Our backups are fine and don't have a problem creating or restoring to/from
them. It's just that it appears the create/drop function we have is dropping
child partitions out from under running queries, and I thought that MVCC
would handle this...
Right now I am working up to trying to create a self contained case that
people could use to reproduce the issue for the bugs list.
-Mark
-----Original Message-----
From: pgsql-novice-owner@postgresql.org
[mailto:pgsql-novice-owner@postgresql.org] On Behalf Of peter@vfemail.net
Sent: Monday, November 15, 2010 7:47 AM
To: pgsql-novice@postgresql.org
Subject: Re: [NOVICE] Could not open relation with OID (table partitioning
issue?)
At 09:22 AM 11/15/2010, mark wrote:
>Hi all
>
>Running Postgres 8.3.7
>
>Are there any known issues with table partitioning and transactions having
a child partition getting removed out from under running queries?
>
>
>I got an error in my log about not being able to open a relation with OID
XXXXX from a SELECT statement that ran about the same time that a cron job
may have removed some of the older table partitions. (that may or may not
have been visible to select query)
>
>Right now I have been checking but I can't find anything wrong with the
database so it doesn't look like I have any db corruption issues or the like
currently. there is some hate in the logs about it for a while and then the
database was restarted.
>
>My best guess is that a the clean up of old partitions yanked a table out
from view.. Kind of like when you run a \d at the same time a table is
dropped.
>
>Thoughts?
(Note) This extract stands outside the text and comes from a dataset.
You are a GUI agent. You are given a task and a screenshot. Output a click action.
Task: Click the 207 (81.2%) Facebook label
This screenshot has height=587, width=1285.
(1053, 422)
Comments? Ideas ?
I started seeing these frightening messages a couple of months ago:
pg_dump: ERROR: could not open relation with OID 2196359751
pg_dump: SQL command to dump the contents of table "xyz" failed:
PQendcopy() failed.
pg_dump: Error message from server: ERROR: could not open relation with
OID 2196359751
pg_dump: The command was: COPY public.xyz ({various_field_names}) TO
stdout;
and the error was causing a daily database backup routine to fail. Because
the problem was too far beyond my ability to solve, I hired Frank Heikens at
http://nl.linkedin.com/pub/frank-heikens/0/190/517 and he got everything
back to normal in a day or two. Mr. Heikens isolated the one corrupted data
record, created a new table, and replaced the flawed table with the new
table. I have nothing but compliments for Mr. Heikens' knowledge,
professionalism, speed, accuracy, caution, communication, and wizardry.